= Aim of the task =
Pick out every line in the records below that contains the word "which", and copy each of those lines in full.

## Begin

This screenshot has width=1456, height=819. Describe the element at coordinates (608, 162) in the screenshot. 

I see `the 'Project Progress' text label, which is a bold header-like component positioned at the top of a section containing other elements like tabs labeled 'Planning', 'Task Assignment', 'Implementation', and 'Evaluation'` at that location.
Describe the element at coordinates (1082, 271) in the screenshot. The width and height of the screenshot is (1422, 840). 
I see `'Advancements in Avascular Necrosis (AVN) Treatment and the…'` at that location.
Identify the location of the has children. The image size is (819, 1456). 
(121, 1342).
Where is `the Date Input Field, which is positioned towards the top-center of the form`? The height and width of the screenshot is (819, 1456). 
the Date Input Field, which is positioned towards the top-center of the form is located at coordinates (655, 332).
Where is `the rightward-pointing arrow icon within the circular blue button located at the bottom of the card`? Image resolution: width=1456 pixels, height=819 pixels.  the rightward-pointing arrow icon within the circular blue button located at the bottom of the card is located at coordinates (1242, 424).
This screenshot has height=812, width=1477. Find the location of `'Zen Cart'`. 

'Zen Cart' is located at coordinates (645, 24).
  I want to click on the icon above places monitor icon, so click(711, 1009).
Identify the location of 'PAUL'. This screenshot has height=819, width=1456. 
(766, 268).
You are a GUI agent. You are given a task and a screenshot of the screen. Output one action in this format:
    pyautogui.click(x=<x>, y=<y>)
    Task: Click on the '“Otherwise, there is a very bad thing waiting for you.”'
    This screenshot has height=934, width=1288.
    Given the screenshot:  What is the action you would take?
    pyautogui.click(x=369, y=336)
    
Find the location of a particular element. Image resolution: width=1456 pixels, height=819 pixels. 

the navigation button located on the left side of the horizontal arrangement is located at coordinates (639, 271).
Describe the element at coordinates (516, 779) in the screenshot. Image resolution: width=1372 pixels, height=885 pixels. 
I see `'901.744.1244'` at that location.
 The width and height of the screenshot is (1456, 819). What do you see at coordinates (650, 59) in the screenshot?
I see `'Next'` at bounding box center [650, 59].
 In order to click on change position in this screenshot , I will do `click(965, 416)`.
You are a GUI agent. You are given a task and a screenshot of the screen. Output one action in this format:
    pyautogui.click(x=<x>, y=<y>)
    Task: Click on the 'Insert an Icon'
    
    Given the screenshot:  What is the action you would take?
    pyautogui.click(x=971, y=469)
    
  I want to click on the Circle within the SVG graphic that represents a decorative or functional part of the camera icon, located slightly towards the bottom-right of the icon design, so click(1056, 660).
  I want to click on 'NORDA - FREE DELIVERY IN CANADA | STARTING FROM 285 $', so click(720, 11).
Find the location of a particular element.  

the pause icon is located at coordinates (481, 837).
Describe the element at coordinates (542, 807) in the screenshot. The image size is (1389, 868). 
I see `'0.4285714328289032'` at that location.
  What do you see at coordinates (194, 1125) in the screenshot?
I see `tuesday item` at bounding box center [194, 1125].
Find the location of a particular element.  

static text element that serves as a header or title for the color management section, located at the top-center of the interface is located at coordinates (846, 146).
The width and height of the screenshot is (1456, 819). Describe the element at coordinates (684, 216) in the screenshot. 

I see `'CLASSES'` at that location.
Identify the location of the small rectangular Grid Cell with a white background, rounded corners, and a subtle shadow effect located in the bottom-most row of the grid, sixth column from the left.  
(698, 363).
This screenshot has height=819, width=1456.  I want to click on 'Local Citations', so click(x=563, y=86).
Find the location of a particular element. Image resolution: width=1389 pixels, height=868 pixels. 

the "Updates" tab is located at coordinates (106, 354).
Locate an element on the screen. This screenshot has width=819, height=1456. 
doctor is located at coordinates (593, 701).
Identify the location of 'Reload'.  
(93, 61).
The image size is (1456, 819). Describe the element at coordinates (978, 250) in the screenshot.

## End

= Correct response =
I see `the 'Project Progress' text label, which is a bold header-like component positioned at the top of a section containing other elements like tabs labeled 'Planning', 'Task Assignment', 'Implementation', and 'Evaluation'` at that location.
Where is `the Date Input Field, which is positioned towards the top-center of the form`? The height and width of the screenshot is (819, 1456). 
the Date Input Field, which is positioned towards the top-center of the form is located at coordinates (655, 332).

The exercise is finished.